I have been studying the architecture of the Siamese neural network introduced by Yann LeCun and his colleagues in 1994 for the recognition of signatures ("Signature verification using a Siamese time delay neural network".pdf, NIPS 1994).
I had some problems in understanding the general architecture of this Siamese neural network model, and discussed with a friend on Cross Validated about it. I think I finally understood it, so now I have move to the next step: to implement it.
We ended up stating that the global algorithm should be something like:
- Create the convolutional neural network convNetA, for the 1st signature.
- Create the convolutional neural network convNetB, for the 2nd signature.
- Tying the convNetA weights to the the convNetB weights.
- Setting the cosine similarity function to compute the loss .
- Run the training (forwards and backwards).
I'm new to Torch so I do not really know how to implement this algorithm. Here's my first version:
-- training
function gradientUpdate(perceptron, dataset, target, learningRate, max_iterations)
for i = 1, max_iterations do
predictionValue = perceptron:forward(dataset)
-- is this the cosine similarity?
-- [output] forward(input):
-- Takes an input object, and computes the corresponding output of the module. In general input and output are Tensors.
io.write(" pre-predictionValue= "..predictionValue .."\n");
-- the minus is because we're goin' backwards
gradientWrtOutput = torch.Tensor({-target})
perceptron:zeroGradParameters() -- zeroGradParameters(): If the module has parameters, this will zero the accumulation of the gradients with respect to these parameters, accumulated through accGradParameters(input, gradOutput,scale) calls. Otherwise, it does nothing.
-- initialization
perceptron:backward(dataset, gradientWrtOutput) -- Performs a backpropagation step through the module, with respect to the given input.
perceptron:updateParameters(learningRate)
end
end
require "os"
require "nn"
input_number=5
output_number=2
-- imagine we have one network we are interested in, it is called "perceptronAAA"
perceptronAAA= nn.Sequential();
perceptronAAA:add(nn.Linear(input_number, output_number))
-- But we want to push examples towards or away from each other
-- so we make another copy of it called perceptronBBB
-- this *shares* the same weights via the set command, but has its own set of temporary gradient storage
-- that's why we create it again (so that the gradients of the pair don't wipe each other)
perceptronBBB= perceptronAAA:clone('weight', 'bias')
-- we make a parallel table that takes a pair of examples as input. they both go through the same (cloned) perceptron
-- ParallelTable is a container module that, in its forward() method, applies the i-th member module to the i-th input, and outputs a table of the set of outputs.
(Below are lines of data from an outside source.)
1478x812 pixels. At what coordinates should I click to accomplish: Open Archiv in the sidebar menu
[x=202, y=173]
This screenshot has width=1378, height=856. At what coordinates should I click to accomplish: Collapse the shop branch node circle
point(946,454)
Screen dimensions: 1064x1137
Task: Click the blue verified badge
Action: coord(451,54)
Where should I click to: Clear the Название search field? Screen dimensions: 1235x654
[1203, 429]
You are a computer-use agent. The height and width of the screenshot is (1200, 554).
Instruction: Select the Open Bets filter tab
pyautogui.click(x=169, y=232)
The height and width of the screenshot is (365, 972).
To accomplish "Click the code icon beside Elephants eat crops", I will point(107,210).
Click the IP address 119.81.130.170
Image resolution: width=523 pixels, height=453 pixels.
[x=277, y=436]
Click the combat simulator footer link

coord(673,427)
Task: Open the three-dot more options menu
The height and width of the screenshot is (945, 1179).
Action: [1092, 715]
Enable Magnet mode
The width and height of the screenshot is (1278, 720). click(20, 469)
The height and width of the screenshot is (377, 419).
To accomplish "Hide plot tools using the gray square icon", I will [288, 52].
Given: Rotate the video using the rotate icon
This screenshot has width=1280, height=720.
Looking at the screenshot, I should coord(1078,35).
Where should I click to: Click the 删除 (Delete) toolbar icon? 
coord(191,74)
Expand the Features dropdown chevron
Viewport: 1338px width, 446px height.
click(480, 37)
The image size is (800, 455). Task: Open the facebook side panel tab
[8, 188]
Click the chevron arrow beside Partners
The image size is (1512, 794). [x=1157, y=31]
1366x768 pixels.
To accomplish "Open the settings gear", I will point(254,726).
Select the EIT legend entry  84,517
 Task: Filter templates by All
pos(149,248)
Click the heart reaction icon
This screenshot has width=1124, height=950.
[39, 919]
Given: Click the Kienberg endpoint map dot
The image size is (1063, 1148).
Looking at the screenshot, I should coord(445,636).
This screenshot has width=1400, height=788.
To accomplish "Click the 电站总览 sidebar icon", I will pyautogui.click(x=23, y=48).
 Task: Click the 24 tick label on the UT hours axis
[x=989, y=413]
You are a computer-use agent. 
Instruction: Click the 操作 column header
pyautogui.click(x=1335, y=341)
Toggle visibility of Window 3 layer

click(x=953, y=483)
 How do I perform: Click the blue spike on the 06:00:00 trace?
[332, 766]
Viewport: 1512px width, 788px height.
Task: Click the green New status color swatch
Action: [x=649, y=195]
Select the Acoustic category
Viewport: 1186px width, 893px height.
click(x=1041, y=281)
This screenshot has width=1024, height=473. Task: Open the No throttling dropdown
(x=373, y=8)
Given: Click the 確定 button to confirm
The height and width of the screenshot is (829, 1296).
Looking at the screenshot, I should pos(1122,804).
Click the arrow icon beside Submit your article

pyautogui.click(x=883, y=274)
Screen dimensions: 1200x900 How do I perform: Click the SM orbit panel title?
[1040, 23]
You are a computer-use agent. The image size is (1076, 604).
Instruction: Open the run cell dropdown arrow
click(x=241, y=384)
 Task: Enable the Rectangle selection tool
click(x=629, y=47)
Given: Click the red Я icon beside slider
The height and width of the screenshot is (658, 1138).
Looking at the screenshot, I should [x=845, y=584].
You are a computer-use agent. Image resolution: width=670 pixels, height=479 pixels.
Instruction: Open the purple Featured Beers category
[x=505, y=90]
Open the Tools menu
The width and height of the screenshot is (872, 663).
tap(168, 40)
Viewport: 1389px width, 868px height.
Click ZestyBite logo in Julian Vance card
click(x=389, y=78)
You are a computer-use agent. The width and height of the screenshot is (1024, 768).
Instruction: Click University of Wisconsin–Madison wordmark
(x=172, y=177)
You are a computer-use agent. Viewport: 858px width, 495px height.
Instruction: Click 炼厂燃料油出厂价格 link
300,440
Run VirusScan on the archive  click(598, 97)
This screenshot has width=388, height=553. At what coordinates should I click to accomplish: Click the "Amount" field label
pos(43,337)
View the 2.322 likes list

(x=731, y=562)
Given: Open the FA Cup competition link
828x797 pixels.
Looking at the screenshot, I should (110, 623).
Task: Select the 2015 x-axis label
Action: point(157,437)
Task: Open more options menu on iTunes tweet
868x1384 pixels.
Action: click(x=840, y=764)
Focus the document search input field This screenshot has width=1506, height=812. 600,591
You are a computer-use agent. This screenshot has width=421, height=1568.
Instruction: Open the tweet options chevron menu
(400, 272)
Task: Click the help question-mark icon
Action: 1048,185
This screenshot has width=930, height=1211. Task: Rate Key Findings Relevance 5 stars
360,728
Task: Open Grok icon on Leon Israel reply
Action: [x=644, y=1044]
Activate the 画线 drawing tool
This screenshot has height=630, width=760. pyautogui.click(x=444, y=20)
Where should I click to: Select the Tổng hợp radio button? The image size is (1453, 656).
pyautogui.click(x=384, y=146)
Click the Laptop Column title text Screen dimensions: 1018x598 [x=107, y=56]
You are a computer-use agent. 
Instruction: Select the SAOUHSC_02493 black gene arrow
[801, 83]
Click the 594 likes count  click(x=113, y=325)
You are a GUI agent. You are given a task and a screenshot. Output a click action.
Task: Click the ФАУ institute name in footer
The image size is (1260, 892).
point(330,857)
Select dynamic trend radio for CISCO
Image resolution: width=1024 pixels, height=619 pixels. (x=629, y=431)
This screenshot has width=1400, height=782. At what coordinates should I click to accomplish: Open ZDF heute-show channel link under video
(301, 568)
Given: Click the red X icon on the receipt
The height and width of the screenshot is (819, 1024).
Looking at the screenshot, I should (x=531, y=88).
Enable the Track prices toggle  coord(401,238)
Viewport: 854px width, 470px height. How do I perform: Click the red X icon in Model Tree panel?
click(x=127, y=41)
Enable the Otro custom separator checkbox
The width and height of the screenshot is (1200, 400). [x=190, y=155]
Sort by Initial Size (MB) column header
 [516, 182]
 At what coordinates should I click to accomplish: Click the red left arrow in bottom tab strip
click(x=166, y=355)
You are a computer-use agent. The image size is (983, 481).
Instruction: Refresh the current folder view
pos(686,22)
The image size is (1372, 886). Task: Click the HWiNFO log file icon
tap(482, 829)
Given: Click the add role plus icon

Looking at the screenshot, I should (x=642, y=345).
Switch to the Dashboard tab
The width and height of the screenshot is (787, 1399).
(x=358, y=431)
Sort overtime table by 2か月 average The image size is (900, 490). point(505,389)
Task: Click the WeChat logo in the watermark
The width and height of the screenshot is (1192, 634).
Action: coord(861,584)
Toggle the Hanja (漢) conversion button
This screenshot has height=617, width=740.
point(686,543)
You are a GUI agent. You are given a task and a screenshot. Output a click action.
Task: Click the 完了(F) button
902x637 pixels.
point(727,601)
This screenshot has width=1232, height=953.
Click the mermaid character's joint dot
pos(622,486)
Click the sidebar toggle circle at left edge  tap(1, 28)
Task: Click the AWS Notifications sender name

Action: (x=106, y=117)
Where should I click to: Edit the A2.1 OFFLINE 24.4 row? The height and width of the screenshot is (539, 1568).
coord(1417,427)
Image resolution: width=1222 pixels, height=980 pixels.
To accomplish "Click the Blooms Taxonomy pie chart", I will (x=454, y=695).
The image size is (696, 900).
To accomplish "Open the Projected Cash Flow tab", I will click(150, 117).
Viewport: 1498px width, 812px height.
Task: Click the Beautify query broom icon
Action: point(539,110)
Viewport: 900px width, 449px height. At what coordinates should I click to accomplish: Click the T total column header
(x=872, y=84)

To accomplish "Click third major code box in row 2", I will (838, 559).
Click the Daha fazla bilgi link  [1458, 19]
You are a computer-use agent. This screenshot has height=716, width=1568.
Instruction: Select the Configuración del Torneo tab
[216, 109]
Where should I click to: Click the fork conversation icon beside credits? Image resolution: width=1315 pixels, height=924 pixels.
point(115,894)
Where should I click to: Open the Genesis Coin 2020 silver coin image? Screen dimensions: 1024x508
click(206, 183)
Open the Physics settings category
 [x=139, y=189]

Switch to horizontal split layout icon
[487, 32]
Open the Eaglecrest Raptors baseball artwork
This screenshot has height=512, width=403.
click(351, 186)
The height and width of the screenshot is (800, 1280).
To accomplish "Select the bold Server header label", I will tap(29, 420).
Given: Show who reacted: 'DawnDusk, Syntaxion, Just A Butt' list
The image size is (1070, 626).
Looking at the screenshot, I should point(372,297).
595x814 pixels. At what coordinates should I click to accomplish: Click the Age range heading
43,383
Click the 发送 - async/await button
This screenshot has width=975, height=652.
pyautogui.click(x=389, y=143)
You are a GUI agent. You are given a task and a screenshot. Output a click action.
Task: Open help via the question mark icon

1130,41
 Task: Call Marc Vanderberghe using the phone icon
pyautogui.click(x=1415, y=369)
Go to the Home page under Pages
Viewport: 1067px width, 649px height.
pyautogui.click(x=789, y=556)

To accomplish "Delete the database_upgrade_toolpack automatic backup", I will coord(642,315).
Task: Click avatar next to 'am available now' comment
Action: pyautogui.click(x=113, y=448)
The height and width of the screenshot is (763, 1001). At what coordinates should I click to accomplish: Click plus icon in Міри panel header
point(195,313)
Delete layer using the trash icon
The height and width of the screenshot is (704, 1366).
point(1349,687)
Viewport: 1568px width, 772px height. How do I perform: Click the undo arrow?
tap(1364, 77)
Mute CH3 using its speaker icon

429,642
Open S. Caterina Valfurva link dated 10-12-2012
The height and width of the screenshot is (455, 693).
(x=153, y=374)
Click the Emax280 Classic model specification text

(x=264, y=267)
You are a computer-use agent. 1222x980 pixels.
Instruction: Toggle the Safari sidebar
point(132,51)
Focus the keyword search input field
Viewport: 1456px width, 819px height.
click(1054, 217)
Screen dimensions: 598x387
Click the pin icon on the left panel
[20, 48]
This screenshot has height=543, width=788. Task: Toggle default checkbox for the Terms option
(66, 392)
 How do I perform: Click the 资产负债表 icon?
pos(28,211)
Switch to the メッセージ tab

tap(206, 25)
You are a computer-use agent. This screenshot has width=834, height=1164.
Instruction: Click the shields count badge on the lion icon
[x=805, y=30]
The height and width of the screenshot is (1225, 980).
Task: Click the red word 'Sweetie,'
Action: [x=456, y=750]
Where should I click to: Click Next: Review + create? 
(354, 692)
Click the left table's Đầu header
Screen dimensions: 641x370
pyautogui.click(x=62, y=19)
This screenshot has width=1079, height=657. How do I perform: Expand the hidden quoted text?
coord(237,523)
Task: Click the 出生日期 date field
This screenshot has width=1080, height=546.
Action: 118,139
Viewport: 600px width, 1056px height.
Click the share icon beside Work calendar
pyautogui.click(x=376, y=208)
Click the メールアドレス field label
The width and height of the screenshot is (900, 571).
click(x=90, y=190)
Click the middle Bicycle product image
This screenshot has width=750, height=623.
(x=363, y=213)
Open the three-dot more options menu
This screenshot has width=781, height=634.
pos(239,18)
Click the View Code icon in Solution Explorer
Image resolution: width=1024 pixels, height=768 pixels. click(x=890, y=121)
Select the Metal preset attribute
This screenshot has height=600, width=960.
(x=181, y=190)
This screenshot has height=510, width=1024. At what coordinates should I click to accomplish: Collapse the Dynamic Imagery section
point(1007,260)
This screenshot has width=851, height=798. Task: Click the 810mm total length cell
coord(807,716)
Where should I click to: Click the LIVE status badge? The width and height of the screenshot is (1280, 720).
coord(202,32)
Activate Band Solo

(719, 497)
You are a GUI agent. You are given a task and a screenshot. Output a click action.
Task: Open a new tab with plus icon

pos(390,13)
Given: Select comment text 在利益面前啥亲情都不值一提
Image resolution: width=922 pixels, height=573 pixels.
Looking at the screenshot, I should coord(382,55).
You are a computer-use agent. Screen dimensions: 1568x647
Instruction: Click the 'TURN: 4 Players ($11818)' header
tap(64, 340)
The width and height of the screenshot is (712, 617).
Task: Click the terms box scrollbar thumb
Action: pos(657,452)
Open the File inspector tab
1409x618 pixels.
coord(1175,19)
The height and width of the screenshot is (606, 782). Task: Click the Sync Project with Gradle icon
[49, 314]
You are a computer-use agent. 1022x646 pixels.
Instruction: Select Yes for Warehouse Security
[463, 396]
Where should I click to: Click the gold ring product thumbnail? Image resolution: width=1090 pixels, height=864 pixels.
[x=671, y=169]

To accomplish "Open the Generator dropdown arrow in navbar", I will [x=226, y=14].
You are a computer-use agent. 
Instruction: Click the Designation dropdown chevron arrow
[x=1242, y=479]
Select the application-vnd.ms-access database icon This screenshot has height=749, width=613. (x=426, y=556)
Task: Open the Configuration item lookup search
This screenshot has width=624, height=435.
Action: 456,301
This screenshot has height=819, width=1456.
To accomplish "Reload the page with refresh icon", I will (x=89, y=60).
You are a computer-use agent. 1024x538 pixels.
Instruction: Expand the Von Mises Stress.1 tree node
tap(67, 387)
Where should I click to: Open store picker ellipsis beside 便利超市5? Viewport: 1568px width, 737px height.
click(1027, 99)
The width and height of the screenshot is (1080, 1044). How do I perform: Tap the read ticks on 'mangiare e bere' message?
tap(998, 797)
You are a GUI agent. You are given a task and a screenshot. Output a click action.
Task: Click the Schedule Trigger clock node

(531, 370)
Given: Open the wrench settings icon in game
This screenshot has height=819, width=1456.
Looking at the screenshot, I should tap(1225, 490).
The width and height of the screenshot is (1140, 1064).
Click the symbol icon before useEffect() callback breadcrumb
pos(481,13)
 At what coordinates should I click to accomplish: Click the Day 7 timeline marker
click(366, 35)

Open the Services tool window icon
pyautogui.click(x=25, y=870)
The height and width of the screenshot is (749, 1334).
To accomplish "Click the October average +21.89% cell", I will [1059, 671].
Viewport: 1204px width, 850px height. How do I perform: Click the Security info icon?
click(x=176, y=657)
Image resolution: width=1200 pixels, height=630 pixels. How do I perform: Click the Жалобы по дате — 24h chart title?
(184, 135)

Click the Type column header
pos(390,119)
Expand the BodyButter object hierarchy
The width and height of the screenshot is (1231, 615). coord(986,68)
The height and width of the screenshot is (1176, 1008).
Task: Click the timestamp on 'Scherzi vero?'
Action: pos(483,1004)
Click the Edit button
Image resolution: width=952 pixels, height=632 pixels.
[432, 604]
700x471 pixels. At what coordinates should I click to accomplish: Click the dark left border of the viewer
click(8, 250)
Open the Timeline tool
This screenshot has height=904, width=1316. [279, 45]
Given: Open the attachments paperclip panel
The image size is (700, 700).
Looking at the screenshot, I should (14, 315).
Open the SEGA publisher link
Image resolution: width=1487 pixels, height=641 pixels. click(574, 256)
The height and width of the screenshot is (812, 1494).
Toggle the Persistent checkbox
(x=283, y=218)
parallel_table = nn.ParallelTable()
parallel_table:add(perceptronAAA)
parallel_table:add(perceptronBBB)
-- now we define our top level network that takes this parallel table and computes the cosine distance betweem
-- the pair of outputs
perceptron= nn.Sequential()
perceptron:add(parallel_table)
perceptron:add(nn.CosineDistance())
-- lets make two example vectors
x_vector = torch.rand(input_number)
y_vector = torch.rand(input_number)
dataset = {x_vector, y_vector}
function dataset:size() return #dataset end
-- matrix having 5 rows * 2 columns
max_iterations = 100
learnRate = 0.1
target = 1 -- the target for cosine similarity is +1 on forwards, that becomes -1 on backwards
-- TRAINING:
-- push the pair x_vector and y_vector together, the distance should get larger..
gradientUpdate(perceptron, dataset, target, learnRate, max_iterations)
Do you think this is a correct implementation of a Siamese neural network with cosine similarity function to minimize? Or can you see any errors/wrong stuff in it?
EDIT October 2020: Thank you all for having helped me understanding this model in the last 5 years! I recently published a book chapter explaining what I understood about siamese neural networks and reporting all the possible applications of this model that I found in the scientific literature. You can find it here: "Siamese neural networks: an overview". I hope you can find it useful: if this book chapter exists now, it's also because of the wonderful help you guys provided to be back then. Thanks again!